Cette réforme doit s'accompagner d'une accélération marquée de la transition énergétique et écologique, devenue impérative dans un contexte de changement climatique. En parallèle, le document insiste sur la nécessité d'une modernisation plus poussée de l'administration publique, couplée à un développement accéléré de l'économie numérique. Ces transformations, selon l'IRES, constituent les piliers fondamentaux sur lesquels le Maroc doit s'appuyer pour améliorer son positionnement international et assurer un développement durable et inclusif dans les années à venir. «L'édification de l'État social en cours devrait permettre de corriger certaines disparités».
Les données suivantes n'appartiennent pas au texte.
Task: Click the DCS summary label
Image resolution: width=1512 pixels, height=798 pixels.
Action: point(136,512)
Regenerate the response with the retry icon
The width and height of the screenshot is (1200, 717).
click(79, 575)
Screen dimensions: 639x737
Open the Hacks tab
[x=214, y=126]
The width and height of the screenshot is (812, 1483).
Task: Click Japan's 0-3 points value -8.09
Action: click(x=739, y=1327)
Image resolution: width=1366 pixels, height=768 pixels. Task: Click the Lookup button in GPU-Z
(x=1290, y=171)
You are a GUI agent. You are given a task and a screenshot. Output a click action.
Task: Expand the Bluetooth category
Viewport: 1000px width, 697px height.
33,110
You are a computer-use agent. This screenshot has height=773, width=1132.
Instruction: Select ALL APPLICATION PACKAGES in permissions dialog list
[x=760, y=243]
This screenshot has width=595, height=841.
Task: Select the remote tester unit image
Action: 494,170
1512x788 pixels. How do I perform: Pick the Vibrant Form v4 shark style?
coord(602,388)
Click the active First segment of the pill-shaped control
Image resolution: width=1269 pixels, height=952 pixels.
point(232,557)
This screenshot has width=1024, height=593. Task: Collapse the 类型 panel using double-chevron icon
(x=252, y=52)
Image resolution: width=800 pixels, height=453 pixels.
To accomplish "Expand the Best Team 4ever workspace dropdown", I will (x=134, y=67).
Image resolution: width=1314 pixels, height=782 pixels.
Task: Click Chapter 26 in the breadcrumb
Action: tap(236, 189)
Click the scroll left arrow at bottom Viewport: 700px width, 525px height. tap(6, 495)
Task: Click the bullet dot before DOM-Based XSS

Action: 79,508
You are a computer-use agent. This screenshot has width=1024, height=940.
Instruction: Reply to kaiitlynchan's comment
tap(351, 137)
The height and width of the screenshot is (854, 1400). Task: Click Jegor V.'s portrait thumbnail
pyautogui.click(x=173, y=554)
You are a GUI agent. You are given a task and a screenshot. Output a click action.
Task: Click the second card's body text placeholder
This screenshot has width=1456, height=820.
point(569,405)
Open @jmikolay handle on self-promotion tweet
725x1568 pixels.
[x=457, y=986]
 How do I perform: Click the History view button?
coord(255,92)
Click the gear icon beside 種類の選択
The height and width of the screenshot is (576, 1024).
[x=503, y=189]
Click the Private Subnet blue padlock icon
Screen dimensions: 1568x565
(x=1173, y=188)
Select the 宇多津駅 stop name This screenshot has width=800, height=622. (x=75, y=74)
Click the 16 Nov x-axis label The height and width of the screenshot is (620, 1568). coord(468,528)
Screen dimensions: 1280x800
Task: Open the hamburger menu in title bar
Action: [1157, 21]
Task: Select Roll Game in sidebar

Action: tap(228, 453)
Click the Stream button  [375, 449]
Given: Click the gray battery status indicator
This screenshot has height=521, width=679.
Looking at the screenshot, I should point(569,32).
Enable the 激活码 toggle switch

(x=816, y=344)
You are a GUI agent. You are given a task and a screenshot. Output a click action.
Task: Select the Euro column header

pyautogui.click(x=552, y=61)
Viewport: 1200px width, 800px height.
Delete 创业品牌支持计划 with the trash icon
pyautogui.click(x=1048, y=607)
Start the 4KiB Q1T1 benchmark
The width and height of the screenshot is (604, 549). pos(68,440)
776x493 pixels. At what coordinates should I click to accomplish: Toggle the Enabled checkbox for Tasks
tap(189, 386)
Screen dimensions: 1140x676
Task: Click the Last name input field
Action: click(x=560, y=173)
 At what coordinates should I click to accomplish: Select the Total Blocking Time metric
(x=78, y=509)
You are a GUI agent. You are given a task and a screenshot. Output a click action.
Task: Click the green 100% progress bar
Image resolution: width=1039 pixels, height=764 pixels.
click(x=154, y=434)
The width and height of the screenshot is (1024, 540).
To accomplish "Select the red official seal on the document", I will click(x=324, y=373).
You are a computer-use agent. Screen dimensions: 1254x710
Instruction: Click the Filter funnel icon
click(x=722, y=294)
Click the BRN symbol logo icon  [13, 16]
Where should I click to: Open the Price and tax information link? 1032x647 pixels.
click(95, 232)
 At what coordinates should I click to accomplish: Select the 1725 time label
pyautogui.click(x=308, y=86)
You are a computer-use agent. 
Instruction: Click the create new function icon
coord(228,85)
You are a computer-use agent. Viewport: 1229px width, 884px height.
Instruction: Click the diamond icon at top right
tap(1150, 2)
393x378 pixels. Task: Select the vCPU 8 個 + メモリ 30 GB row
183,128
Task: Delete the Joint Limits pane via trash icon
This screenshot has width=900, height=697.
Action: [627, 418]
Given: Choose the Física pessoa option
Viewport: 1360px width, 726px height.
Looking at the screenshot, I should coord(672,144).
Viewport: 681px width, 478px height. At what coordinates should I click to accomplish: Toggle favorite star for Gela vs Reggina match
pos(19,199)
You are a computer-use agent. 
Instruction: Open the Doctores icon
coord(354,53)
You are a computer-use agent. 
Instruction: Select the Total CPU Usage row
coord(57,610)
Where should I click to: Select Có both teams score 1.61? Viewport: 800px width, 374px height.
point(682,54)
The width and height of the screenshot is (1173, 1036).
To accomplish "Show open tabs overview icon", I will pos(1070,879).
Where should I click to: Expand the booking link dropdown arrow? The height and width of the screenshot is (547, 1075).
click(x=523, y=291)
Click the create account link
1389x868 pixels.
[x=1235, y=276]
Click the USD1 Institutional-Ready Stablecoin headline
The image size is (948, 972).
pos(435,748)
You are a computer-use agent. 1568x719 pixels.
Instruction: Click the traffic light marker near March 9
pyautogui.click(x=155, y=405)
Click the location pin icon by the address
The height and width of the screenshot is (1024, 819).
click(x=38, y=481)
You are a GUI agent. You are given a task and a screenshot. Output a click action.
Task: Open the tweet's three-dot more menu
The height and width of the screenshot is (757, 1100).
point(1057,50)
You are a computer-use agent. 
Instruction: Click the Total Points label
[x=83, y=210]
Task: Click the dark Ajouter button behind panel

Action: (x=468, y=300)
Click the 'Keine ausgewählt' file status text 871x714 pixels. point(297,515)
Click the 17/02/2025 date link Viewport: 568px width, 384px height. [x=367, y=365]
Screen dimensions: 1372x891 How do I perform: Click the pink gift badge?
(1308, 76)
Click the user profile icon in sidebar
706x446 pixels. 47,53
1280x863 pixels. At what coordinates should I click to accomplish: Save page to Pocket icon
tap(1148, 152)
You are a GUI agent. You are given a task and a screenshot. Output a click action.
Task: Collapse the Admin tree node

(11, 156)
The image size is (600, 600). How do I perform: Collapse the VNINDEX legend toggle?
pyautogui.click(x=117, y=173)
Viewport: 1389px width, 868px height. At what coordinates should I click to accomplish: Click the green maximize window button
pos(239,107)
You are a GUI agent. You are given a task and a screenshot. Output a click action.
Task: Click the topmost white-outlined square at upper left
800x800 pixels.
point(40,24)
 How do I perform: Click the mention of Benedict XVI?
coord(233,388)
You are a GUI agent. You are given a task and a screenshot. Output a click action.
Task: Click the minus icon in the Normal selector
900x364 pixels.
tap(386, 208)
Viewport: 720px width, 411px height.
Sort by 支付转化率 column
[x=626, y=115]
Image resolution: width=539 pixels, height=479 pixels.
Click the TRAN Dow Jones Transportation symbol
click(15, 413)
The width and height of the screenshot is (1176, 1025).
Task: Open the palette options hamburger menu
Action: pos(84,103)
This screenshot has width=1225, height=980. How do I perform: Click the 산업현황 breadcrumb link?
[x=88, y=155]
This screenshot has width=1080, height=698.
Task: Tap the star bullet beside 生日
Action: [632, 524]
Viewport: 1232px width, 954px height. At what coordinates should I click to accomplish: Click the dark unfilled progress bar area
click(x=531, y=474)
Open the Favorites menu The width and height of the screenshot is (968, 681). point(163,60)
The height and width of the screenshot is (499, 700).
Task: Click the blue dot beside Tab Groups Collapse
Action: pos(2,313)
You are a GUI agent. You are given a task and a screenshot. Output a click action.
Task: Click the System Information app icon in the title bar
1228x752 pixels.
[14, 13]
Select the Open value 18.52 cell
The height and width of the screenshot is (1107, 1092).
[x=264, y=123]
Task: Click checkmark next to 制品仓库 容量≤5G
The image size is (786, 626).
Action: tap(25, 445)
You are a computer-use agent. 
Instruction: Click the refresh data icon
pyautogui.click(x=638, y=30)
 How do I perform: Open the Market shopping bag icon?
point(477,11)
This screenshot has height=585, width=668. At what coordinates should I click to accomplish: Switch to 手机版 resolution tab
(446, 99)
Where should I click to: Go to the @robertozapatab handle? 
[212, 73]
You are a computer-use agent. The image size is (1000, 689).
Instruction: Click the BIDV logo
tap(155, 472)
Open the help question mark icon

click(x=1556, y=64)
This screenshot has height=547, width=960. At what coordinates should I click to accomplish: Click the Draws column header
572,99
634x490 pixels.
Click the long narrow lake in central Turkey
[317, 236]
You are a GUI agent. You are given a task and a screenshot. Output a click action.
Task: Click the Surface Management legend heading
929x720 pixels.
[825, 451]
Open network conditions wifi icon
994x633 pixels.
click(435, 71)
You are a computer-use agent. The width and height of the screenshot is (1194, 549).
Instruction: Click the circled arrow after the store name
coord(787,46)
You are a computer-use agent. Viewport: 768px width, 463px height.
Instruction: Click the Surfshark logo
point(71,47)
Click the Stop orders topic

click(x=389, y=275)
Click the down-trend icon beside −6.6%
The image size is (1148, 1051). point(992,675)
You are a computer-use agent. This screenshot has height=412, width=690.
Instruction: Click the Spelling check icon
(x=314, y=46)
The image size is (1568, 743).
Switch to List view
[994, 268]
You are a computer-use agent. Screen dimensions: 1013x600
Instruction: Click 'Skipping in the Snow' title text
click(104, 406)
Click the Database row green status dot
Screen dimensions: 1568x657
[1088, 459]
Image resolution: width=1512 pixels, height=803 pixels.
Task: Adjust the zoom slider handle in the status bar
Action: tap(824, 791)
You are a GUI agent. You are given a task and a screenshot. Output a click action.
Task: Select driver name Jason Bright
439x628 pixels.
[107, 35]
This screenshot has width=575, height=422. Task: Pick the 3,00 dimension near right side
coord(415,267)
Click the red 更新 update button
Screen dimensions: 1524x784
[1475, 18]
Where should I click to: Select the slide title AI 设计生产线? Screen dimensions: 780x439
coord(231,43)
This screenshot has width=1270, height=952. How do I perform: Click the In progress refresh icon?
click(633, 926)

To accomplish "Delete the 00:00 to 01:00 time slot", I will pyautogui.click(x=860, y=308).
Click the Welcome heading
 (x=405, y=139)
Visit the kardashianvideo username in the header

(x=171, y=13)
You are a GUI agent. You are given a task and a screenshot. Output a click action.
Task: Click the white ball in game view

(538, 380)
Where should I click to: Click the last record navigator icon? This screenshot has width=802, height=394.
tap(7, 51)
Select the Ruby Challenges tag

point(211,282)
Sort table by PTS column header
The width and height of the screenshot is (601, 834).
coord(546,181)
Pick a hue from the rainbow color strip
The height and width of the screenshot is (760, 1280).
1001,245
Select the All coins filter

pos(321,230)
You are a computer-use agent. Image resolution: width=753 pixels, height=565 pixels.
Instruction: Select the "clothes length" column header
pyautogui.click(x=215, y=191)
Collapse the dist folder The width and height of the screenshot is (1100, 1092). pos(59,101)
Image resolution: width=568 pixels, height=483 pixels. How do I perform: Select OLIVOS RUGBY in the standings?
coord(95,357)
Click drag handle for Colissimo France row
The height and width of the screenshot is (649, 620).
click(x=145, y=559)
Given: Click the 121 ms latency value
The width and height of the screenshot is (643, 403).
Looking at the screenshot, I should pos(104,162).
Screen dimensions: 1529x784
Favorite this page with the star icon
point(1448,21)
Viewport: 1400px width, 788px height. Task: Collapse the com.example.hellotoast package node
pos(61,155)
«Dans le but d’améliorer sensiblement à l’avenir son positionnement international, le Maroc devrait engager des réformes d’envergure dans les domaines relevant du capital immatériel, notamment le capital humain, le capital social, le capital “savoir et technologie” et le capital institutionnel. Le Royaume devrait, également, prendre sérieusement en considération les nouveaux paradigmes de souveraineté hydrique, alimentaire, sanitaire et énergétique, dans un contexte international et national marqué par l’accélération du réchauffement climatique», note Mohammed Tawfik Mouline dans le liminaire de présentation de ce riche document de 260 pages, tout en soulignant l'importance d'une approche intégrée pour relever ces défis.